The language of the many opinions in the elevated railroad cases is not helpful in dealing with this problem. The decisions are conflicting and deal with a different problem. What is the right which the roads acquired to exercise their street franchise in perpetuity as against the abutting owners worth when the right to operate the elevated road is taken from them? It is as extreme to say "nothing" as to say that their property in the easements is property entirely distinct from the right to maintain the elevated structure, the same as if the abutting owners still owned them. That these easements would be worth $3,600,000 to the abutting owners if they now owned them is beside the point. What is the city taking from the railroads? That is the question. The railroads could not release their rights to the abutting owners and continue to operate their railroads in the street. It, therefore, acquired no real title to these easements apart apart from the operation of its road. They otherwise still attach to the property of the abutting owners. *Page 182

We next come to the value of the street franchise itself. O'MALLEY, J., found that it had a value based on productiveness and that present earning power and reasonable prospective value should be considered. The Appellate Division held: "The franchise to build, maintain and operate the spur is of no value, since the spur can no longer be operated except at an annual loss and the taking by the city is a distinct benefit to the claimants since the Public Service Commission has determined that the spur is no longer necessary and convenient for public service."

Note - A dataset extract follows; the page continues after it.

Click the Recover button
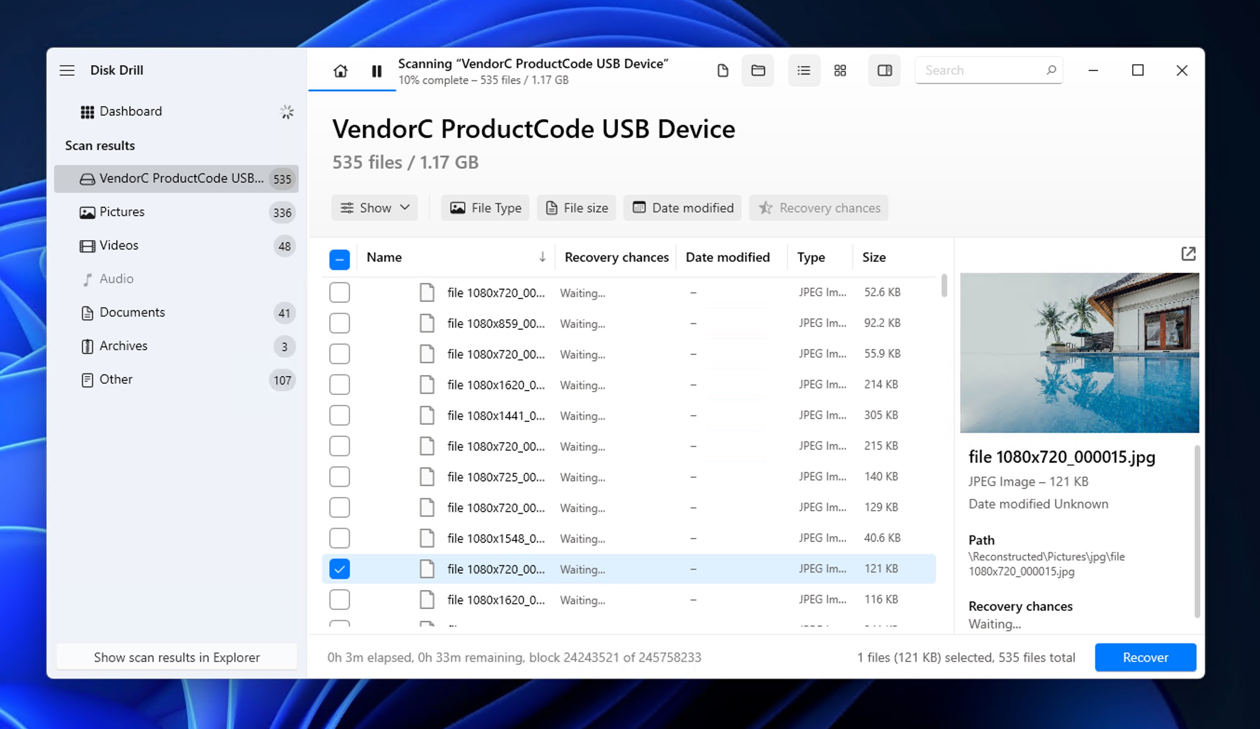[x=1145, y=657]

It is difficult to see what the railroad has lost by the taking of its street franchise. It has gained relief from the burden of operating the road. What would any one pay for the franchise apart from the right to occupy the street? Should it receive more for its franchise when the spur can be operated only at a large annual loss? Of course it might possibly sometime gain some additional revenue if allowed to operate in perpetuity this spur in connection with the operation of its entire line. The railroad cannot claim a lack of profit, in rate fixing cases, on each part of its road. The whole system was operated at a profit but the finding that the Forty-second street franchise had no value should not be disturbed. While potentially traffic might be driven to the elevated by the congestion of the subways and the spur might have value as a traffic originating line such value is too speculative to be considered.

Next comes the question of the award for the structures in the street. O'MALLEY, J., held that the railroads were entitled to substantial award based on reproduction cost. The Appellate Division held that junk value was all that should be allowed; nuisance value or what the illegal structure was worth when taken down. The right to have the structure in the street was worthless if the street franchise was terminated. The structures had only a nuisance value when the right to have them in the street ended. *Page 183

On the whole, a fair valuation of the property taken is the amount awarded by the Appellate Division.

The order should be affirmed, without costs.